As I’m learning MySQL and ProxySQL at my job, I’ve come across what appear to be two approaches to database proxying. I’d like to organize my understanding by drawing comparisons with PostgreSQL and its proxy solutions.
Underlying Differences
MySQL uses one thread per connection/client. PostgreSQL uses one process per connection/process. Choosing between the two could boil down to these revealing characteristics, as they indicate preferences around performance/resource usage and fault isolation levels. But to be clear, there are other foundational differences.
Transparency.
This approach focuses on being invisible, it doesn’t alter or interfere with database operations. The proxy is transparent and sits between the application and databases. If removed, everything would work the same exact way, with different connection characteristics.
e.g. pgBouncer. pgBouncer maintains a client(incoming connection) and server (actual postgreSQL connection) pool. It is protocol aware and checks transaction boundaries. It receives incoming requests from the client end, acquires an available database connection from the server pool, forwards the query, has postgreSQL perform, and then streams the response back to the client. It has the following pooling mode options: session(long-lived), transaction or statement(releases connection after each statement). How connection state is managed is maybe a TIL for another day.
Pros & Cons: Reliability and compatibility are advantages, but optimization options are limited. Do one thing and do it well.
Intelligence.
Here, the proxy is an active participant in query processing, has knowledge of the protocol and manipulates data flow. The focus is on feature richness and implementing it as a valued architectural component.

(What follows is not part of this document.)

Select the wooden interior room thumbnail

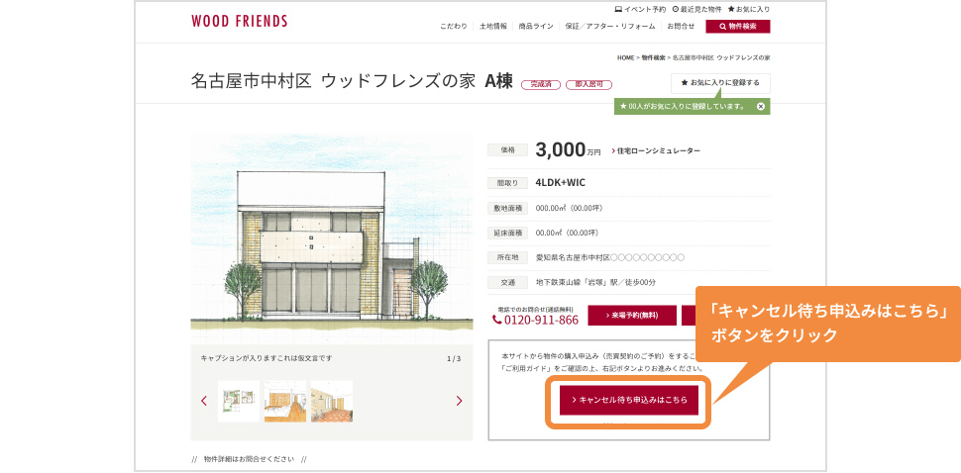click(x=285, y=402)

e.g. ProxySQL. In contrast, ProxySQL utilizes multiple workers in event-driven ways with queues which can potentially scale thousands of connections per thread. It has a frontend and backend, similarly to pgBouncer. Connection pool sizes are configurable. Things like connection warmimg, connection recycling and connection reuse based on connection usage are supported features. ProxySQL has deeper MySQL protocol awareness and parses prepared statements, multi statements, and stored procedures. It has the ability to rewrite queries on the fly and cache at the query level. Because it is threaded, connection state is easily persisted across connections. ProxySQL is more than pooling, it can also load balance (with failover) using query types. ProxySQL can be dynamically reconfigured, meaning no server restarts.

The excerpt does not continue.